It’s that time again—my bi-weekly deep dive into AI tools. I’ve reorganized my thoughts, and here’s how my agentic tool ranking now looks:
-
Claude Code with Claude Pro. When you master the agent and set up a solid workflow, this is the most powerful option. However, I often can’t complete a single workflow before the Pro quota is used up. The reputation of Claude Code costing $100+ per month is well-earned.
-
Claude IDE / Agent. If I haven’t used up my $20 per month with Claude Code, I’ll use this. I’ve been using it for a while and am quite familiar with it. But if the quota runs out, I’m highly unlikely to top it up and will probably switch to the following options.
-
Gemini-CLI. The free version gives me access to 5-6 Gemini Pro sessions, and the context size seems to be decent.
-
Qwen-CLI’s free version. I can basically use this one indefinitely.
I’d immediately switch to a different tool if Claude Code ever becomes available via OAuth with Pro. With the emergence of Gemini-CLI and Qwen-CLI, Cursor is no longer my go-to option now. Plus, Qwen-Code could potentially become very cheap because it might be possible to get a few people to pool resources for an on-premise version, which would allow for unlimited use—theoretically, this seems viable. Also, Groq has an OSS-120B model with extremely low latency.

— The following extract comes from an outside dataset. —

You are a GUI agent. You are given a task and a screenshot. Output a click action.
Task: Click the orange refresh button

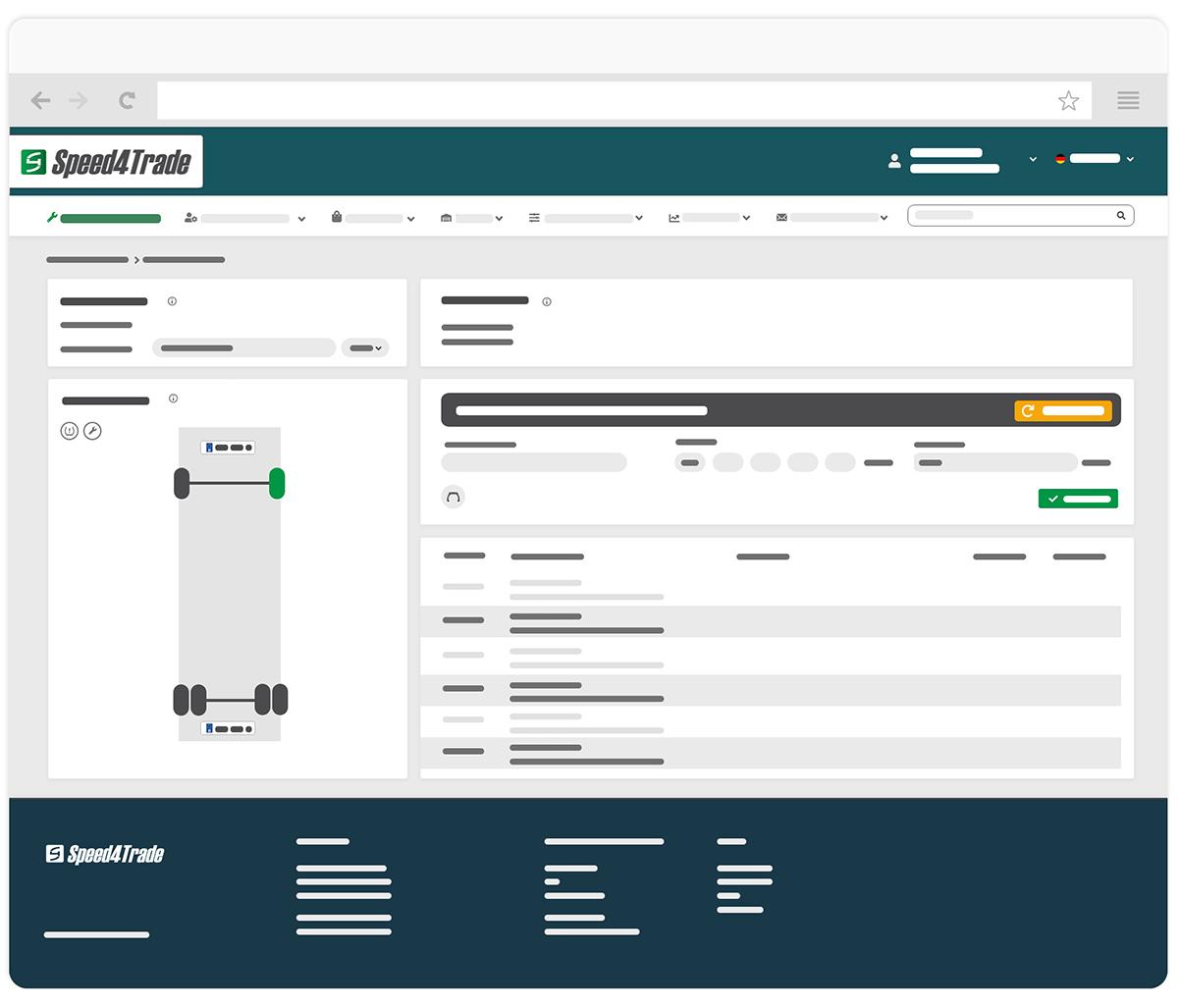pos(1063,411)
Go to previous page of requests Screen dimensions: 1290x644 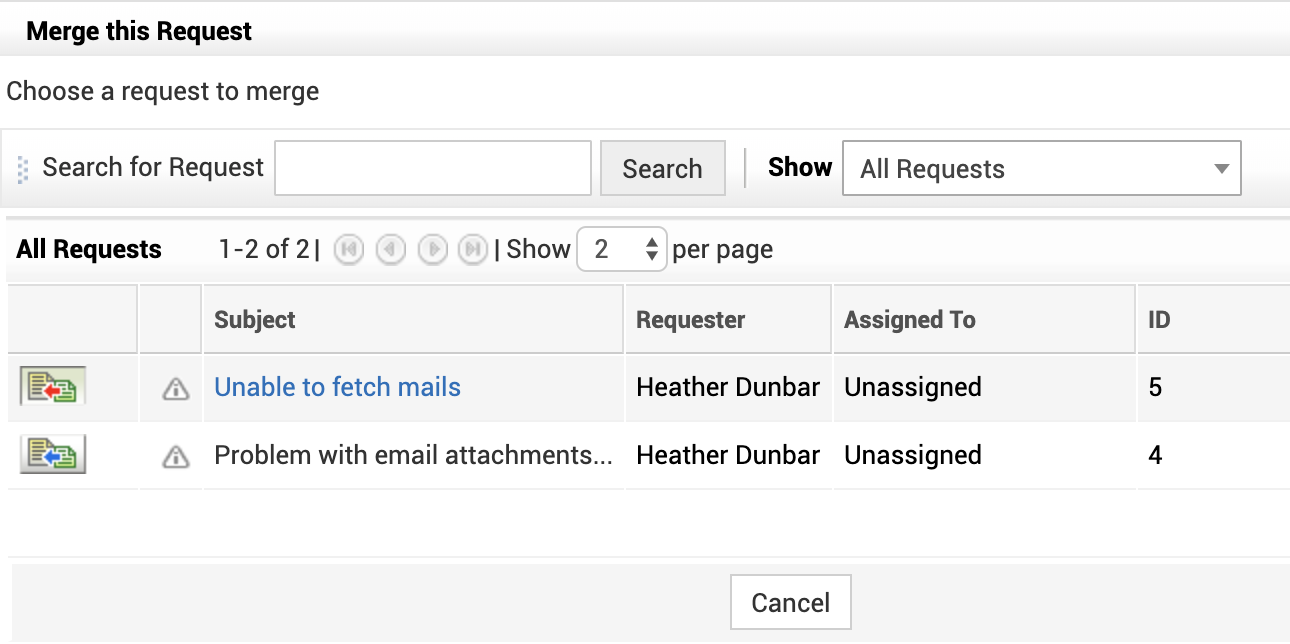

Just two months ago, I wouldn’t have considered Claude Code expensive. But today, I’m starting to hesitate about continuing to use it. Cost is never an absolute factor, especially in a field that develops on a weekly, or even daily, basis. To be fair, I still haven’t figured out if Cursor’s new billing model is more expensive or cheaper. With the new model, I think I’d consider using the old billing method next month plus Gemini-CLI for asking questions (because the best part of the new model is the freedom to ask questions without feeling burdened, and I think Gemini or Qwen would work just as well for that).
Since Cursor’s agent came out with a bang late last year, this is the first time I’ve seriously considered dropping my Cursor subscription. I wonder what new feature Cursor could possibly introduce to impress me enough to stay. If things continue this way, I feel that in two or three months, I might have other, cheaper alternatives to replace my current workflow.